Why Repleneshing Glycogen Stores Post-Workout Is Crucial To Recovery

Replenishing Energy After Hard Workouts
By Art Zemach, MD

Hard workouts and competitions can deplete your body’s energy reserves. Signs of energy depletion include:

  • Feeling irritable or cranky after a workout
  • Complaints of “heavy legs”
  • Chronic colds, frequent illness
  • Problems finishing speed work or long runs
  • Poor race performance
  • Drowsiness, poor concentration
  • Late-night hunger

Your body stores energy from carbohydrates as glycogen in your muscles and liver. The best time to replenish glycogen is in the "magic hour" immediately after exercise.

The “Magic Hour”

Insulin plays two key roles: moving glucose (energy from carbohydrates) into cells and directing it toward energy storage. Exercise increases insulin sensitivity (allowing more energy to enter cells) while decreasing insulin secretion (making more glucose available as fuel). After exercise, the body's increased insulin sensitivity persists for about an hour, even though insulin secretion returns to normal. This 30-60 minute window is the optimal time to refuel and replenish glycogen stores.

Slow and Fast-Burning Fuels

For exercise recovery, a combination of slow and fast-burning fuels is ideal. The glycemic index measures how quickly food increases blood sugar.

  • Slow-Burning Fuels (Low Glycemic Index): Foods like fruits and vegetables increase blood sugar slowly and are healthier.
  • Fast-Burning Fuels (High Glycemic Index): Foods like sugars increase blood sugar quickly. Although generally unhealthy, they are beneficial during exercise for quick energy.

Sugars in Tailwind Products

Tailwind Endurance Fuel is used continuously during long periods of exercise. It prevents blood sugar spikes and keeps you fueled all day. The fast-burning sugars can also help recover from bonking, something low-glycemic carbs do not do well.

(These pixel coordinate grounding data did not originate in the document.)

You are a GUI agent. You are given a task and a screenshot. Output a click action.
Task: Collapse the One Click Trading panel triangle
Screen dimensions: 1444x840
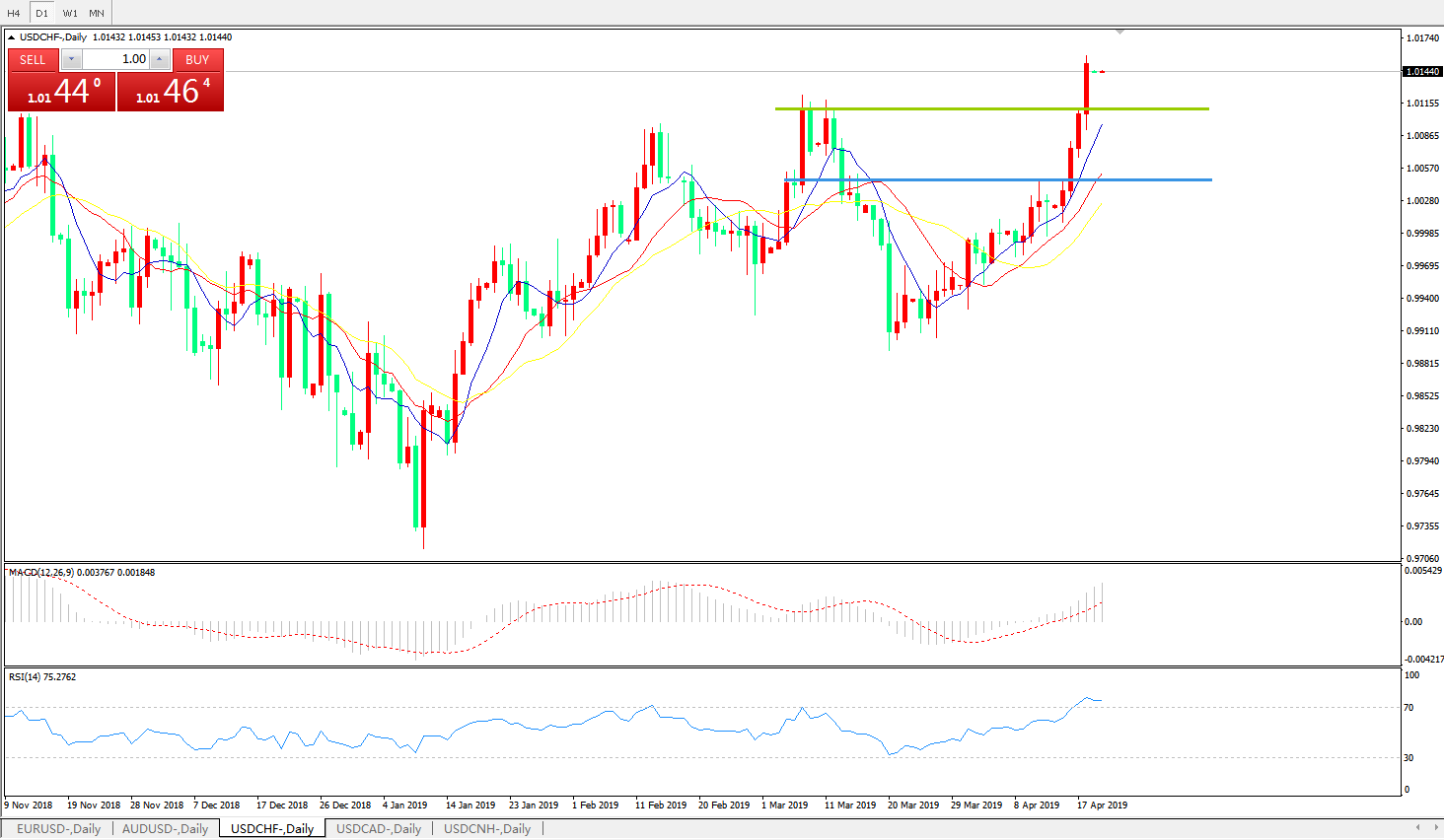tap(12, 37)
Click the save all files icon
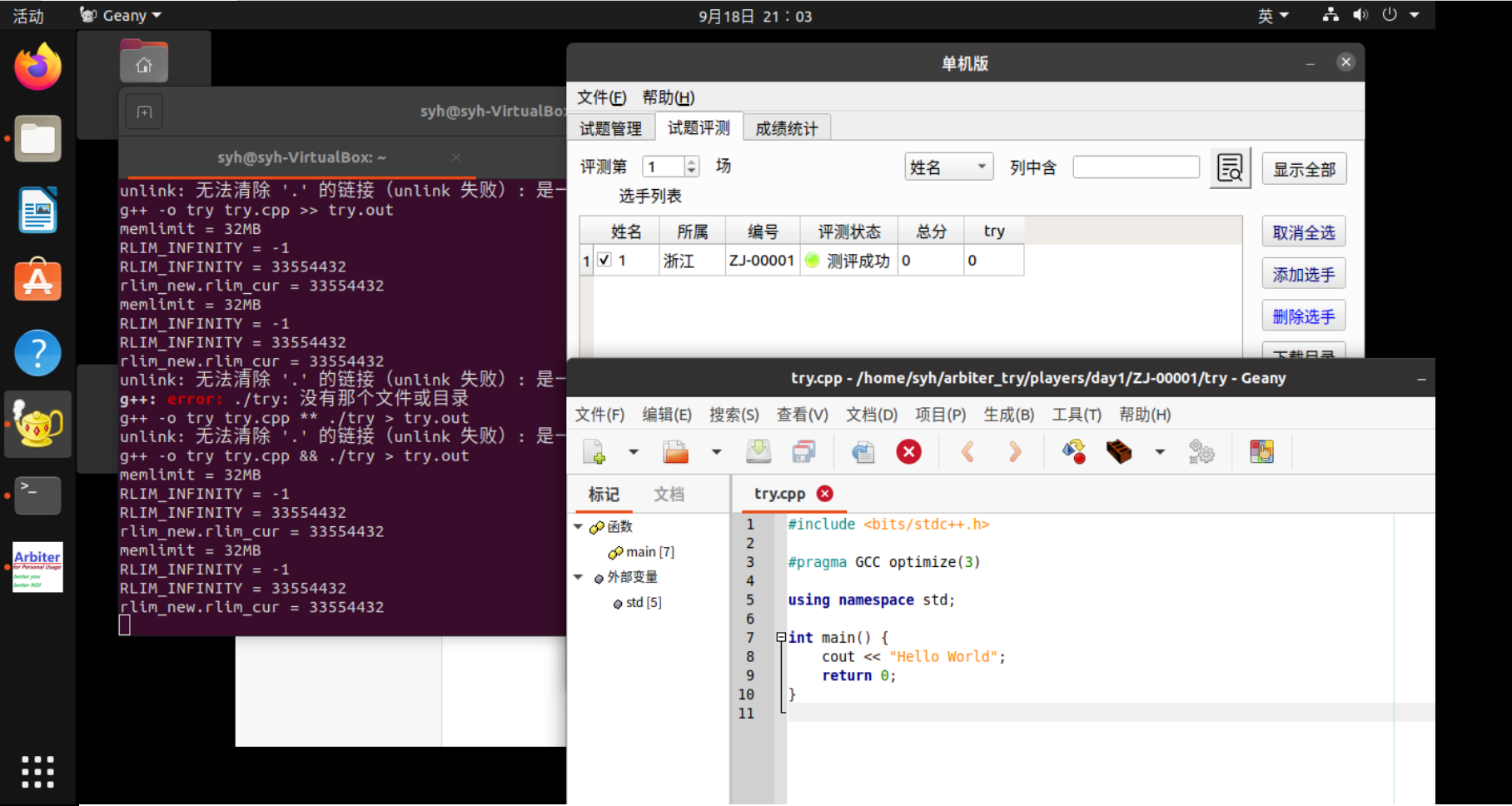 (x=803, y=452)
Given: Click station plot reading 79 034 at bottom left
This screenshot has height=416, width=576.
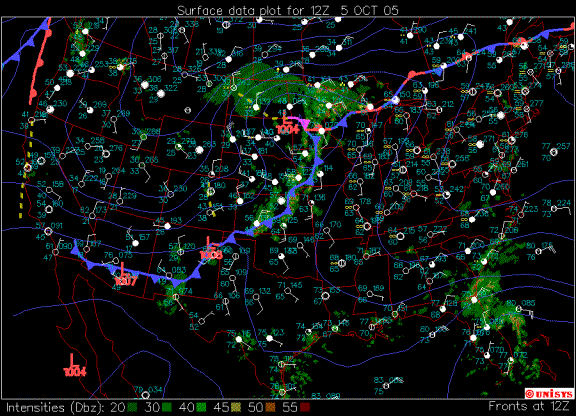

Tailwind Recovery Mix addresses two needs: fast-burning fuel to replenish glycogen and slow-burning carbs to stabilize blood sugar. This is why it contains both types of carbohydrates.

A Few Words About Fat

From the standpoint of glycogen replenishment, fat is unnecessary in recovery drinks—only carbohydrates and protein are needed. Even after intense exercise, you don't deplete your fat reserves. However, Tailwind Rebuild includes healthy, vegan coconut milk for taste and to support athletes training their bodies to use fat efficiently. This balance helps post-workout recovery and supports fat metabolism training strategies.